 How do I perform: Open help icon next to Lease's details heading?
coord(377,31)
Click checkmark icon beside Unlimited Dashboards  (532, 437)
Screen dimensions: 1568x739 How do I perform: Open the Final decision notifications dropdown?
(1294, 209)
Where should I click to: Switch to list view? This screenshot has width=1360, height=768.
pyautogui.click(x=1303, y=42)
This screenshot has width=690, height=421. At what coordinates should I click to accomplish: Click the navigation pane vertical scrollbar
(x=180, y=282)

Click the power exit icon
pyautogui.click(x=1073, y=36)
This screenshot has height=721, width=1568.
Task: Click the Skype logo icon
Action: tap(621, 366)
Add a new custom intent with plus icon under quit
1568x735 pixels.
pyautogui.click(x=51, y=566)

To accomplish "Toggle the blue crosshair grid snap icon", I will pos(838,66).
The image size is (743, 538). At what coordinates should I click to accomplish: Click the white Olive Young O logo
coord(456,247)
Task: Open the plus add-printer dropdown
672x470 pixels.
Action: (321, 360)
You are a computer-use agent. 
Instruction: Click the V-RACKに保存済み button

*PROBLEM DETAILS*.
Output the line containing "672x470 pixels." together with all later lines of the entries, exactly as written, through the final line.

*YOUR RESPONSE*.
672x470 pixels.
Action: (321, 360)
You are a computer-use agent. 
Instruction: Click the V-RACKに保存済み button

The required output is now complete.